§ EXERCISES TO COMPLETE:
**a.** Reproduce the passage of the Reuters report on eastern Ukraine between "GENEVA (Reuters) - Arms" and "the report said.", inclusive.
**b.** Take the Reuters report on the U.N. findings in eastern Ukraine further, continuing on from its final sentence.

§ DOCUMENT EXTRACT:
GENEVA (Reuters) - Arms and fighters are still pouring into rebel-held areas of eastern Ukraine from Russia, a United Nations report said on Wednesday, as it put the death toll from 20 months of fighting at more than 9,100.
Killings, torture and lawlessness still prevail in the disputed region, the report by the office of the U.N. High Commissioner for Human Rights said.
A fresh ceasefire last August has led to a significant drop in hostilities, particularly due to the withdrawal of certain heavy weapons by the Ukrainian military and armed groups from the contact line, it said, while warning of a new build-up.
“There remains, however, an inflow of ammunition, weaponry and fighters from the Russian Federation into the territories controlled by the armed groups, leaving the situation highly flammable,” the report said.
Gianni Magazzeni, chief of the Americas, Europe, and Central Asia Branch of the U.N. human rights office, told a news briefing: “There is still a continuing flow of foreign fighters including in some cases retired or former servicemen of the Russian Federation and a continuing flow of weapons.”
Ceasefire violations have occurred near Donetsk and Horlivka, areas controlled by armed groups, where artillery systems are being deployed, Magazzeni said.

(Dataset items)
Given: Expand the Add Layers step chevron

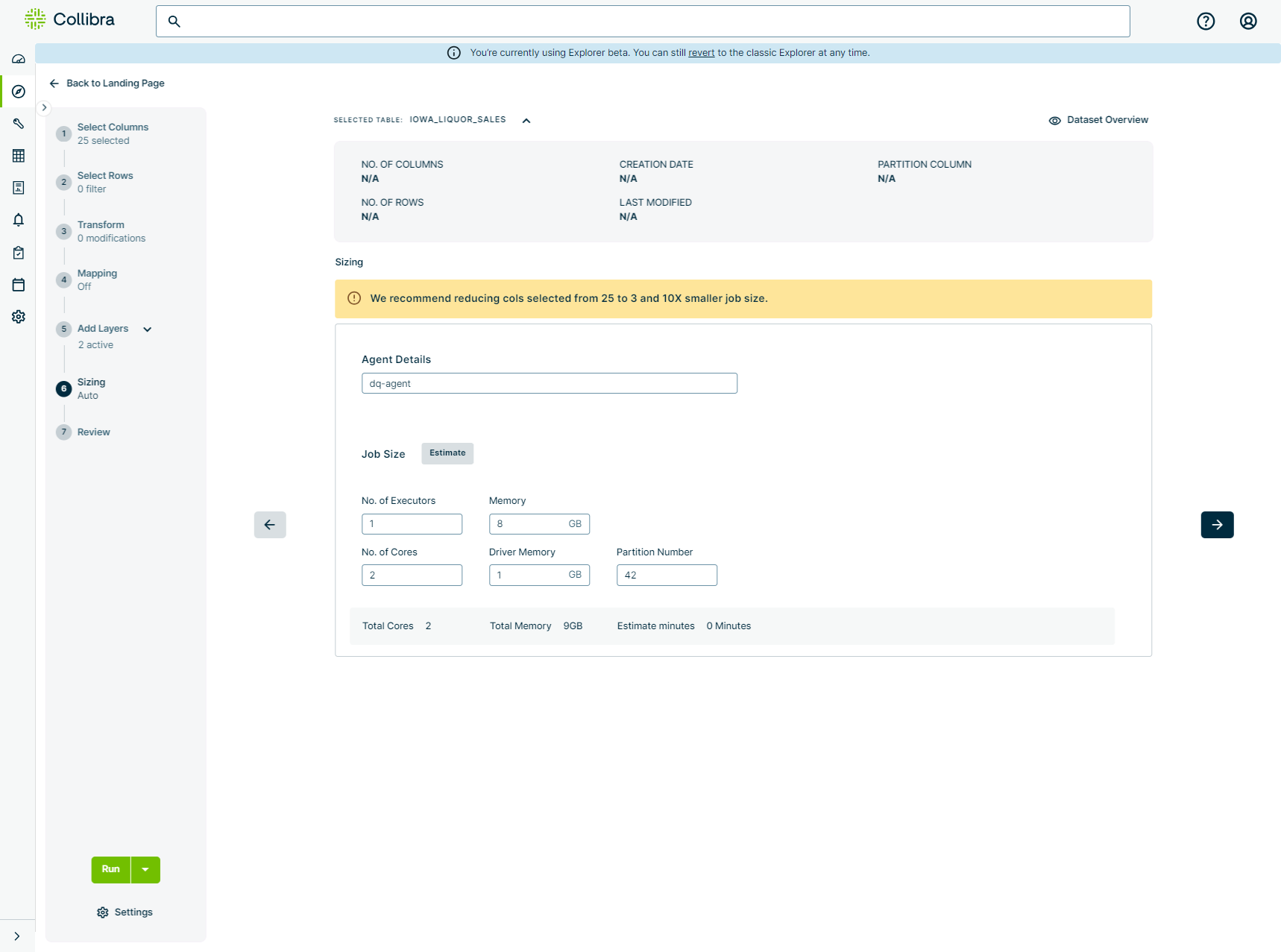Looking at the screenshot, I should (148, 330).
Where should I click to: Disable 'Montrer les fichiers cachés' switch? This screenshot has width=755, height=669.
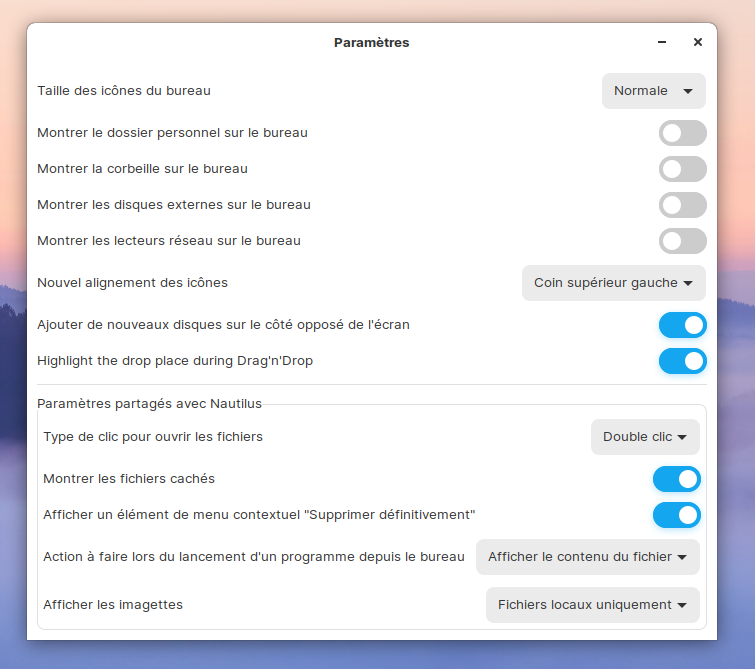click(676, 479)
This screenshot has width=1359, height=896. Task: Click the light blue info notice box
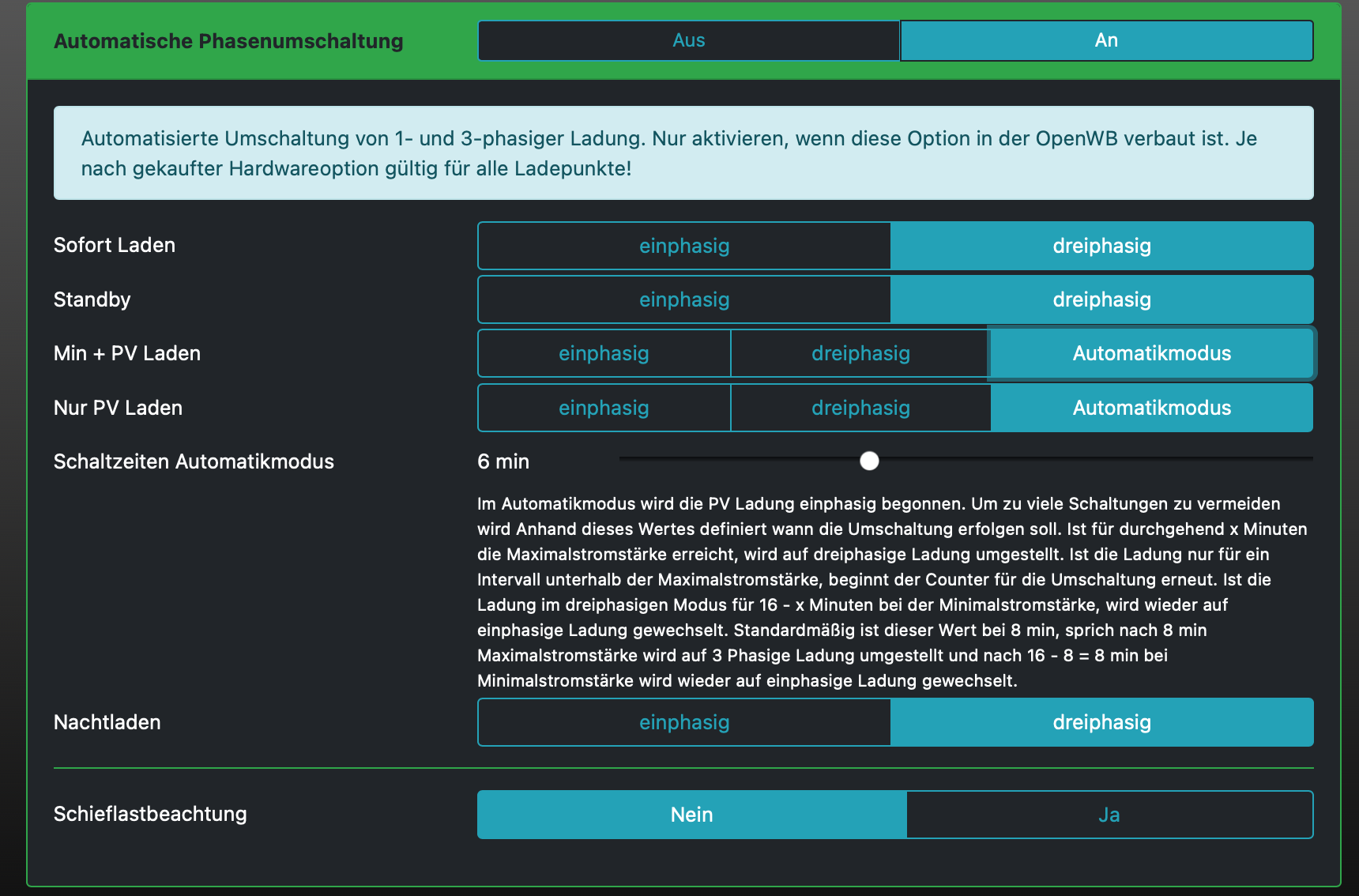pyautogui.click(x=683, y=153)
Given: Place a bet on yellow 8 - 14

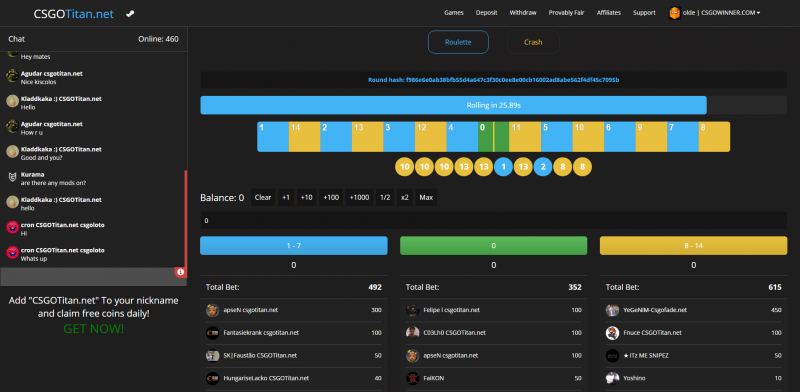Looking at the screenshot, I should pos(693,246).
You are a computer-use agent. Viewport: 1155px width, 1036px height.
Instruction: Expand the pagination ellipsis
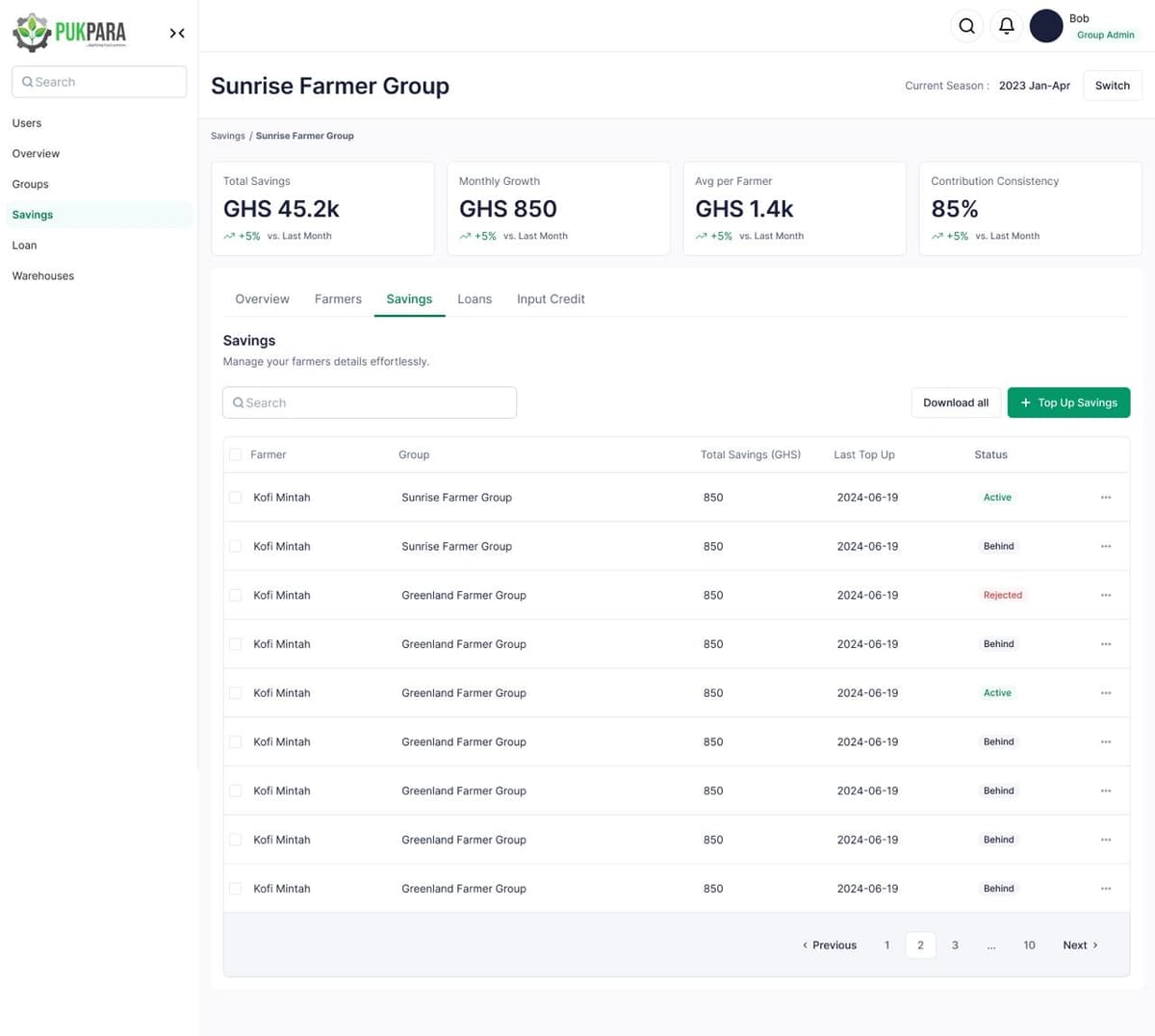tap(990, 945)
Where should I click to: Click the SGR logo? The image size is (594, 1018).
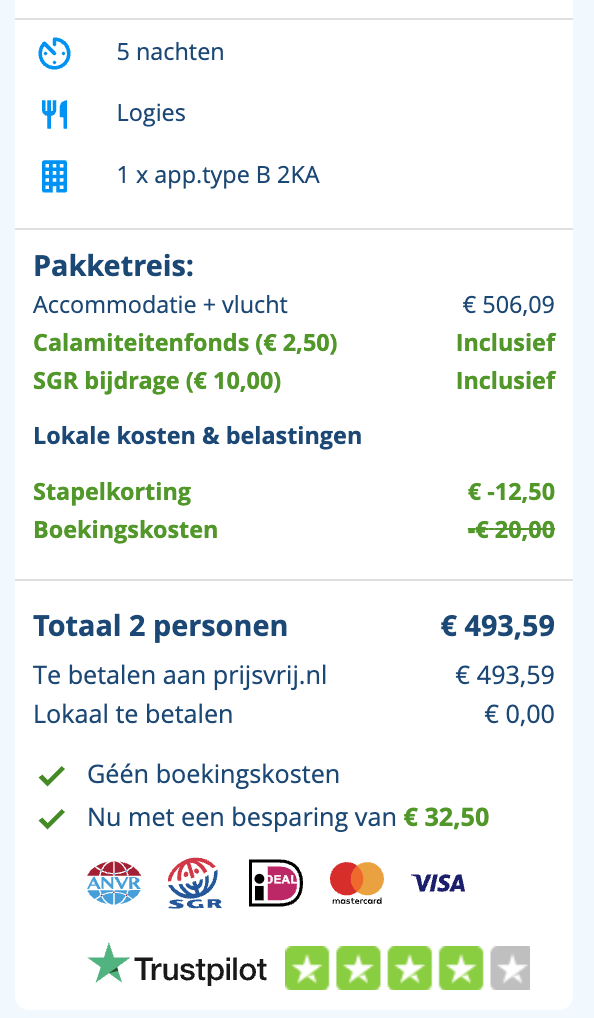click(x=195, y=883)
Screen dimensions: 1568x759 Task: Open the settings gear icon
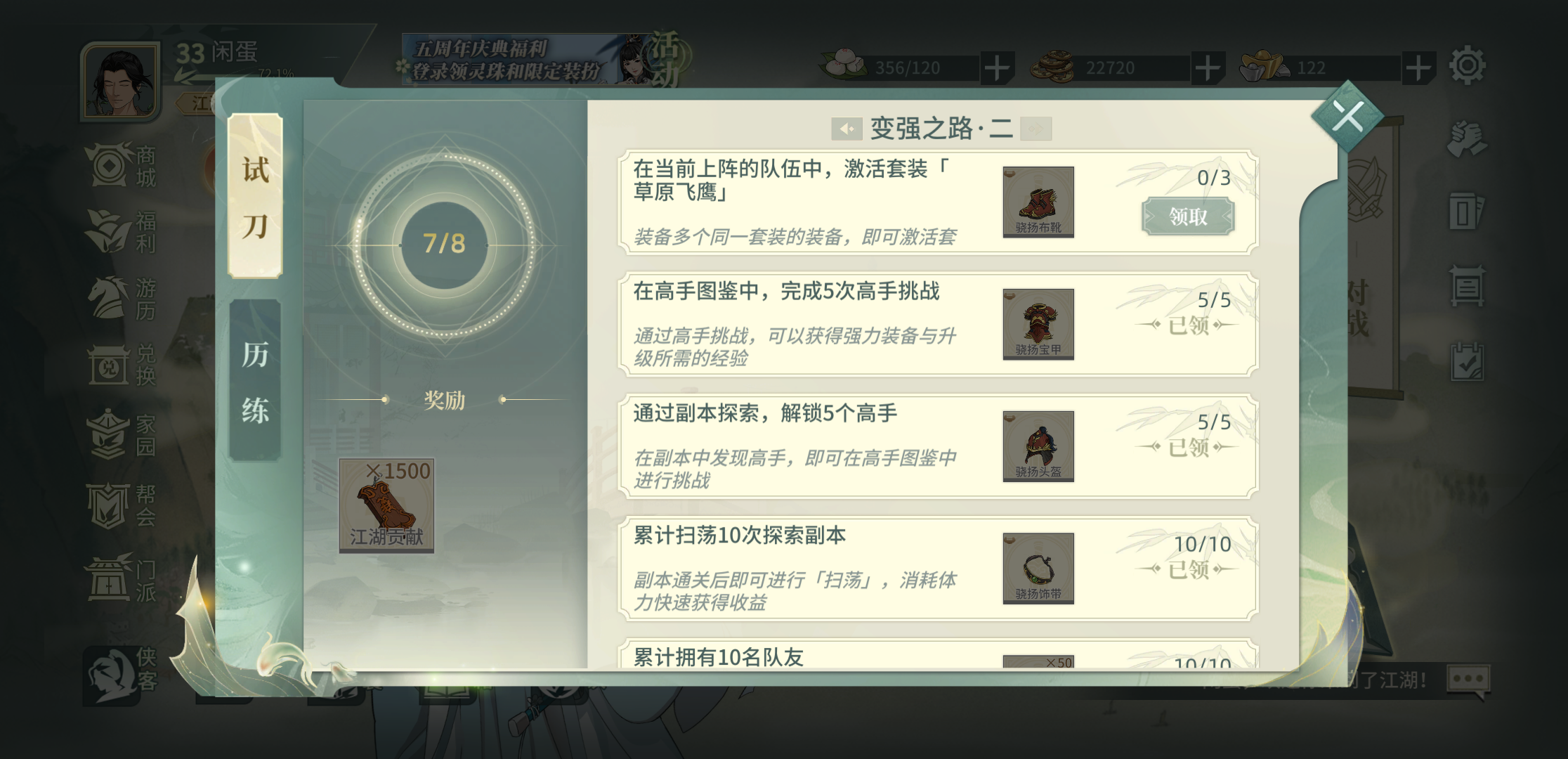pos(1467,67)
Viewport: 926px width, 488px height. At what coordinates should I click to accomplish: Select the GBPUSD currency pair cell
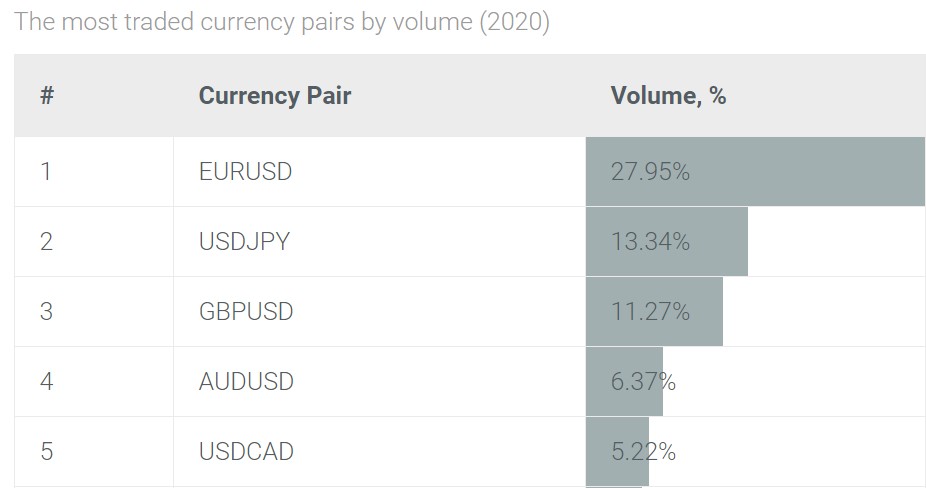[380, 311]
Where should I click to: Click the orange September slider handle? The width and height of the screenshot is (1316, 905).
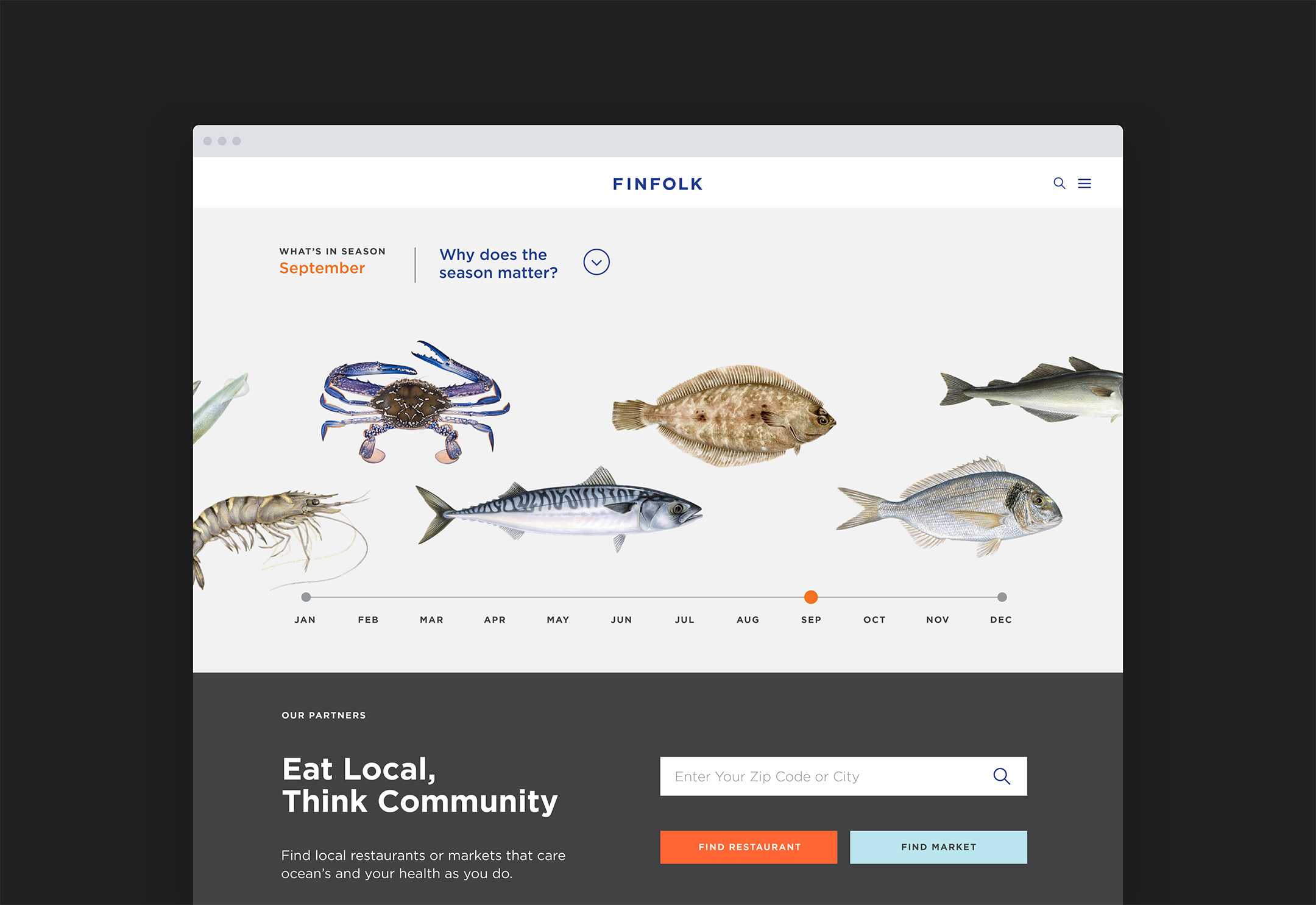[x=811, y=597]
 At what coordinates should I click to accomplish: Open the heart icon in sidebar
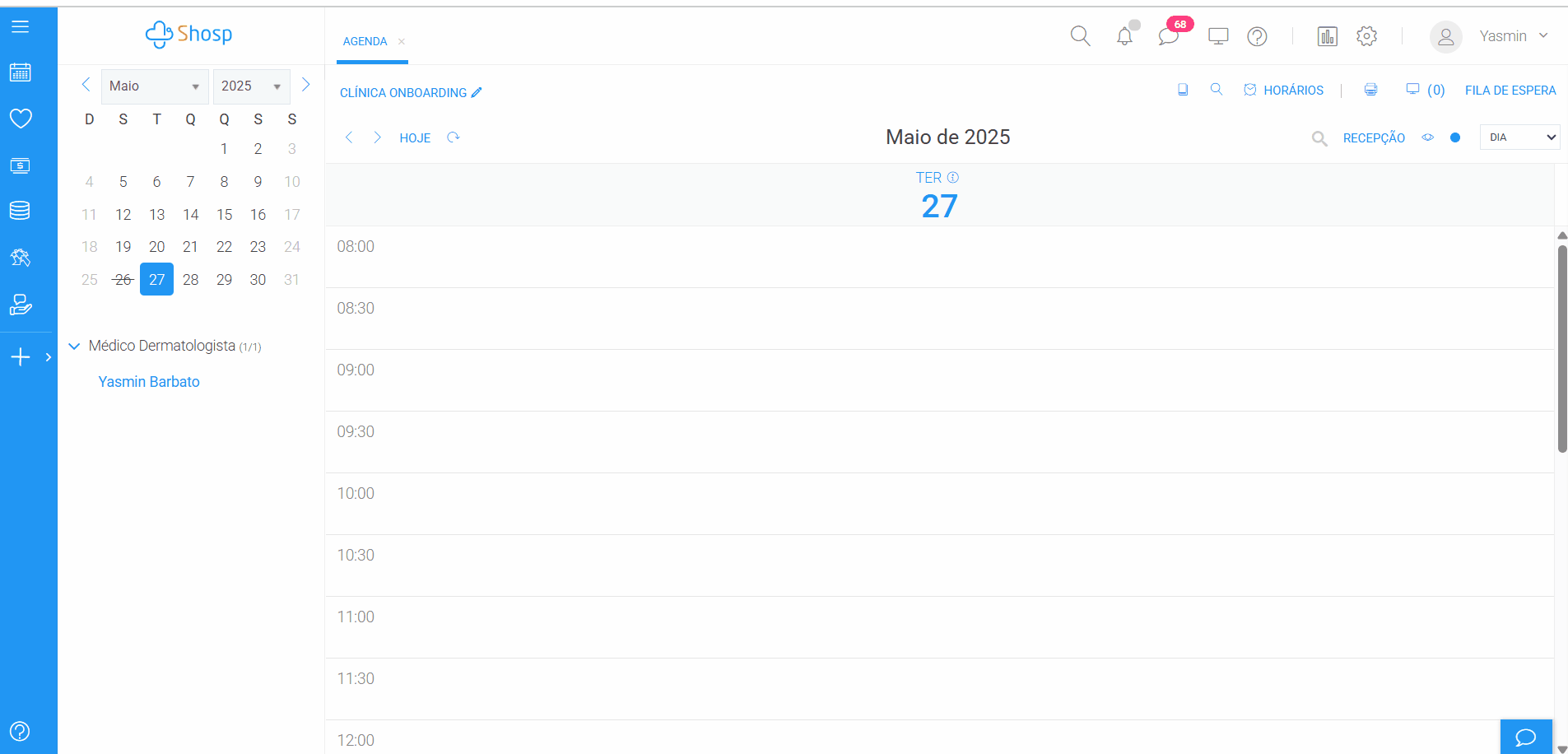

§ ANSWERS FOR THE TASKS:
**a.**
GENEVA (Reuters) - Arms and fighters are still pouring into rebel-held areas of eastern Ukraine from Russia, a United Nations report said on Wednesday, as it put the death toll from 20 months of fighting at more than 9,100.
Killings, torture and lawlessness still prevail in the disputed region, the report by the office of the U.N. High Commissioner for Human Rights said.
A fresh ceasefire last August has led to a significant drop in hostilities, particularly due to the withdrawal of certain heavy weapons by the Ukrainian military and armed groups from the contact line, it said, while warning of a new build-up.
“There remains, however, an inflow of ammunition, weaponry and fighters from the Russian Federation into the territories controlled by the armed groups, leaving the situation highly flammable,” the report said.

**b.**
“There are increasing skirmishes taking place along the line of contact... an area where we have 800,000 people living,” he said. “That gives you a very clear sense of the implications of resumed fighting especially if it’s not any longer remnants of war and IEDs (Improvised Explosive Devices), but it is actually the use of Howitzers and other very heavy weapons.”
The toll is conservatively estimated at 9,115 people killed and 20,797 injured, including civilians, Ukrainian armed forces and other fighters, Magazzeni said.
“There remains a large number of unidentified bodies in morgues, in multiple places, especially in areas controlled by armed groups,” he added.
Fighting between Ukrainian troops and pro-Russian rebels seeking independence from Kiev erupted in April 2014. Violence dropped significantly in September, but Kiev and separatists continue to report daily ceasefire violations and casualties as a result of enemy fire.
An estimated 2.9 million people living in the conflict area face difficulties in gaining access to quality medical care, shelter, social services and benefits, as well as compensation for damaged, seized or looted property, the report said.
U.N. investigators documented cases of “enforced disappearance, arbitrary and incommunicado detention as well as torture and ill treatment of people suspected of trespassing against territorial integrity or terrorism or believed to be supporters of the self-proclaimed ‘Donetsk people’s republic’ and ‘Luhansk people’s republic’.”